Text segment
=====

If a resource-rich peer group is the only differentiator for Telegram, shouldn’t platforms like WhatsApp and Facebook with larger networks be more popular among aspirants and institutes? Yes and no.
‘Supergroups’ on Telegram allow admins to pin on top important messages such as test announcements, delete messages for all members, view entire chat histories, and accommodate up to 200,000 people. WhatsApp limits the number of members in a group at 256.
Telegram has another powerful feature that many overlook, says Katiyar. It allows third-party developers to create bots. An admin can program a bot account for scheduled posts as well as respond to messages and mentions, which comes handy in managing and improving the usability and efficiency of groups.
“For a coder, it is a two-day job to write all the rules for the programmable bot,” Katiyar says. MadGuy Labs is programming a bot to eject rouge participants who post unrelated links in its study groups. “If one continues to post unrelated links, we are programming the bot to warn once, and if repeated, the participant will be automatically ousted.”
Telegram’s polling feature is also a powerful tool for engagement. Following a government job exam, candidates can create a poll to gauge the likely cut-off mark or how their peers fared. “Sometimes, there is an MCQ (multiple choice question) pop quiz session where we use polls. It is very useful and user-friendly,” says Gulshan Raj from Patna, who is preparing for a bank exam.

=====

Records taken from a dataset
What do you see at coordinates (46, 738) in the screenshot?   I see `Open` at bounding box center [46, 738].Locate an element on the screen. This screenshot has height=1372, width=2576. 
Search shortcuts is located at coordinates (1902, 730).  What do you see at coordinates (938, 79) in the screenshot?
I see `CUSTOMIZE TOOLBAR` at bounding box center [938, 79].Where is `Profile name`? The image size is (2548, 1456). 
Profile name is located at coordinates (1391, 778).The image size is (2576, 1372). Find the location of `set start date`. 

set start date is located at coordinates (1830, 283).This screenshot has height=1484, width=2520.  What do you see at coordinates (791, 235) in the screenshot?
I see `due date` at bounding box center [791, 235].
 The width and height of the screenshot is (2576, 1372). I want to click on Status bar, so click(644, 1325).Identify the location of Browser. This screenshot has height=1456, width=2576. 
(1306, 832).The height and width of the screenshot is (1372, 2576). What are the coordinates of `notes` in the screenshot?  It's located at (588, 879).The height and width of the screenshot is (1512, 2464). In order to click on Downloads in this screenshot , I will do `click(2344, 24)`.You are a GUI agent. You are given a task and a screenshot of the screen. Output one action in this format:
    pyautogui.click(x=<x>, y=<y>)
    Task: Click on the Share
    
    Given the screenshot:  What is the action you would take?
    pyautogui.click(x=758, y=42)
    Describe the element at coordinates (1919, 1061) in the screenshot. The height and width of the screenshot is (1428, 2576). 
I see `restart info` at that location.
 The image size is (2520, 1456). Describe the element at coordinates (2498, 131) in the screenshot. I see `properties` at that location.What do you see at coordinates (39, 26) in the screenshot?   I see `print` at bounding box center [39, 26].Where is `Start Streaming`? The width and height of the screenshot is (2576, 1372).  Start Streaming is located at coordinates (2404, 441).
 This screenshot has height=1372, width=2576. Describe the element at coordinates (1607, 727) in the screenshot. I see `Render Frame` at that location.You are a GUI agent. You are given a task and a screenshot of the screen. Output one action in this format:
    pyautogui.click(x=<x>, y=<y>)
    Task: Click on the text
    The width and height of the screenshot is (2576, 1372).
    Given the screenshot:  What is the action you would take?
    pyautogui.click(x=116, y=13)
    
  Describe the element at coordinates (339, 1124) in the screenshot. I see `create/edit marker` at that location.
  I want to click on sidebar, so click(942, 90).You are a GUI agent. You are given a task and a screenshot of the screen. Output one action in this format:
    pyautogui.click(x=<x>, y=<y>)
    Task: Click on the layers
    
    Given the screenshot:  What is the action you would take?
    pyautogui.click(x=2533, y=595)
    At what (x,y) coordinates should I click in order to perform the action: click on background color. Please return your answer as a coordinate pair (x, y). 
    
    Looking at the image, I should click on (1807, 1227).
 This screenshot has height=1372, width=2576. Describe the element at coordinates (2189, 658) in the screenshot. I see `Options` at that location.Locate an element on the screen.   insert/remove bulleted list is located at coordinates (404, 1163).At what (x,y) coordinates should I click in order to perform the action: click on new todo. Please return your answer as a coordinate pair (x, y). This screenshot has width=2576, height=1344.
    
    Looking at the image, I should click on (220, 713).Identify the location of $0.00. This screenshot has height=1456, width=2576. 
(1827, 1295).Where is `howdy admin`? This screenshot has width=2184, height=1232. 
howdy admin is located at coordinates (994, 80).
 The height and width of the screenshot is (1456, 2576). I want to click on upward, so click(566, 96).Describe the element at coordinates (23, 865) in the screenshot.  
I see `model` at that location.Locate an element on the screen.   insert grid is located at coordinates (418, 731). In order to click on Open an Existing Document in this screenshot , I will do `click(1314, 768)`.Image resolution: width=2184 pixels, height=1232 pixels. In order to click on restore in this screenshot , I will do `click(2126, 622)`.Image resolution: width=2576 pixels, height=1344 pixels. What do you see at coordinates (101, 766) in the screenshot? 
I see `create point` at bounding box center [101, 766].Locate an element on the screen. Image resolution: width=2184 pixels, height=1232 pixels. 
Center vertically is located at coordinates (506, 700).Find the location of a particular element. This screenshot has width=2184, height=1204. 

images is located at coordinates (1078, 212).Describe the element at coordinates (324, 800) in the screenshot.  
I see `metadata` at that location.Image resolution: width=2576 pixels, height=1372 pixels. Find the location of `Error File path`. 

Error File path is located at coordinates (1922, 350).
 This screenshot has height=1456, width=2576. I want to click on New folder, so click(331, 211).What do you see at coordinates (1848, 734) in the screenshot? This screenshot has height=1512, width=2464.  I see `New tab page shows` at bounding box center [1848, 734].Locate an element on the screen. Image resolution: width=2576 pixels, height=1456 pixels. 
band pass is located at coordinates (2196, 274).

=====

Exercise
Reproduce the passage on Telegram study groups starting with "Telegram’s polling feature" and going on through "a bank exam.". These records are unrelated to the text.

Answer to this task
Telegram’s polling feature is also a powerful tool for engagement. Following a government job exam, candidates can create a poll to gauge the likely cut-off mark or how their peers fared. “Sometimes, there is an MCQ (multiple choice question) pop quiz session where we use polls. It is very useful and user-friendly,” says Gulshan Raj from Patna, who is preparing for a bank exam.